Space Opera 100
Published on / 2 Chapter(s) / 0 Review(s)
Stories of a space station, not exactly run by the galaxy's finest, orbiting a planet sometime in the future.
Chapter 1, Thanksgiving
There were a number of disadvantages to living on a space station, Doctor Leslie Eugene Adams was rapidly discovering. Oh, there was the obvious--the isolation, the monotony, the occasional pirate raid. But the worst parts, he found, were more cultural.
It wasn't that he disliked living with and treating aliens; he had grown so accustomed to be sent scrambling for an anatomical diagram or biological information for whatever secretive species that turned up at the infirmary that humans were almost boring to him. The fact that the station's chief engineer(s) was effectively one personality in two bodies fascinated him endlessly. He eagerly awaited the challenges of treating Hrrfrr, the seven-foot second in command of security whose body was constantly hidden by a foot of thick orange fur.
No, the worst part was spending the holidays alone.
As holidays went, Thanksgiving wasn't exactly golden. Rather unsettling origins, only really celebrated by those with American origins, and all you did was eat food. Those three qualities had virtually nixed his chances of celebration with most of his friends on the senior staff--the first removed Deklo, who, coming from a persecuted race on her home planet, would definitely not appreciate any mention of smallpox blankets, the second took out most of the humans on the station, and the third most of the alien population--Airc'len had politely declined on the grounds that they couldn't digest sugar and Phorill had reminded him that she had no need to eat.
"But I grew up with it, dammit," he sighed to Doctor Daronyeta, who was looking suspiciously glassy-eyed. "And sometimes I just can't resist my urges to throw you down on that table and ravish you." She 'hmmed' in mild agreement, and he gave a frustrated groan. "Have you heard a word I've said?"
Now she blinked her wide, solid green eyes and managed an affronted look. "Of course I've been listening, doctor. Why would I want to ignore your cultural history of Thaksgivn?"
He simply sighed again.
Dinner was relatively spartan; even though he could technically spawn any meal his mind could conceive with the maker's terminal in his quarters he stuck with the basics--potatoes, corn, turkey, and a bit of pumpkin pie for after, all arranged neatly on his table set for one.

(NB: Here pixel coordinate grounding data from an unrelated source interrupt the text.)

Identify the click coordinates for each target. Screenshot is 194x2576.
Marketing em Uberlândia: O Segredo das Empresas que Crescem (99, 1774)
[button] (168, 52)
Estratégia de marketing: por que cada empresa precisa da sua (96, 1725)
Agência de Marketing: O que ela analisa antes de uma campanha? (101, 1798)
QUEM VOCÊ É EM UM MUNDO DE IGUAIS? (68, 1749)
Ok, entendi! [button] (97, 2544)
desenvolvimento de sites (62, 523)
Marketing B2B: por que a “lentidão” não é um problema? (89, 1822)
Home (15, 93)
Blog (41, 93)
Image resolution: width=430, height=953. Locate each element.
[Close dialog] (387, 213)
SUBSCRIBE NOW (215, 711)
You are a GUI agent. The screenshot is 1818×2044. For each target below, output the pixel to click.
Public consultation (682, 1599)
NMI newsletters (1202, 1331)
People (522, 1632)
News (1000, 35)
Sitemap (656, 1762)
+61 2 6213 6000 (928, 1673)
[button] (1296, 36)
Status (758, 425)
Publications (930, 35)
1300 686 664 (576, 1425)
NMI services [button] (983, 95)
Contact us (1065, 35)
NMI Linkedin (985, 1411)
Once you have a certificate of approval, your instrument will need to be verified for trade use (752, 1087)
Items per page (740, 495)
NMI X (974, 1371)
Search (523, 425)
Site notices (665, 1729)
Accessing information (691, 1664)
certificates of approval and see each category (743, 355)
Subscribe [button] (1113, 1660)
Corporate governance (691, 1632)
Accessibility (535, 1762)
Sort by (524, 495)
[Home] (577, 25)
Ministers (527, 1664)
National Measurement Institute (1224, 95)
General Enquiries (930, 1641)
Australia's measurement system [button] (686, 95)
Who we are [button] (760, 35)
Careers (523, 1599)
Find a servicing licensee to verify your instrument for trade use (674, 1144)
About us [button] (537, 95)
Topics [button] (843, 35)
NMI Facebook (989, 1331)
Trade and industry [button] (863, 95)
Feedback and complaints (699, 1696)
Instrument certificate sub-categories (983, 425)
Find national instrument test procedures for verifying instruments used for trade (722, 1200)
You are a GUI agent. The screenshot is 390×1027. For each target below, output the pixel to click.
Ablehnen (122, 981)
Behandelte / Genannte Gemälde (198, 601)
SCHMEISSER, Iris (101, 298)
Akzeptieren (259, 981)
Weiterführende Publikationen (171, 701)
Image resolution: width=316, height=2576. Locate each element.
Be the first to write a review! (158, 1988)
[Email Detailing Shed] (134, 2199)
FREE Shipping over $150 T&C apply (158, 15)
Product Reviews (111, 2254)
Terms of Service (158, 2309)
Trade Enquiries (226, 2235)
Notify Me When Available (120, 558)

Truly, a pathetic sight.
His communicator suddenly bleeped, and he was briefly torn by the warring impulses to whack it or be thankful for the interruption. "Doctor Adams here," he answered after sliding it open.
"Leslie! So your door is on the fritz again. You'll have to mention that to Airc'len. I was afraid you were still being sulky about that noodle incident last turn." The bright voice of his commanding officer filtered through; he could almost see the flippant smile on her dark bronze face.
"Parmi? I mean, Commander Jones?" he asked dumbly, momentarily thrown off balance. 'Parmi' was technically a mispronunciation of her full name, Parminder, but she'd never admonished him about it, the same way he never reminded her to call him Gene.
"I hear you've been driving my senior staff up the wall. You want to open up?"
He crossed the room and thumbed the door panel, and it slid open, revealing the slight, but solid form of his commander. She was still dressed in her duty uniform, although she'd let the red and black jacket hang open over her maroon shirt. More interesting than that, though, was the wine bottle in the crook of her arm.
"I hope you like white, this freighter captain wouldn't part with anything heavier in his collection, was charging these ridiculous prices..." she rambled, stepping around him and making for his cabinets, removing two stemmed glasses and a plate as though she'd been invited.
"What are you--" he started, but she waved him silent and handed him a glass, juggling her own until she had the plate shoved under one arm and was working at the cork on the bottle.
"There's supposed to be a toast, right?" she asked, giving an exasperated look like she'd already explained everything. "Toast. Wine. Sit?" she gestured to the table with an elbow, still battling ferociously with the cork.
"Let me." He took the bottle and sat at the table, opening it much more efficiently than Jones.
"Show off," she grinned, pulling up a second chair and offering him her glass.
Maybe Thanksgiving wasn't so bad, he thought as he poured.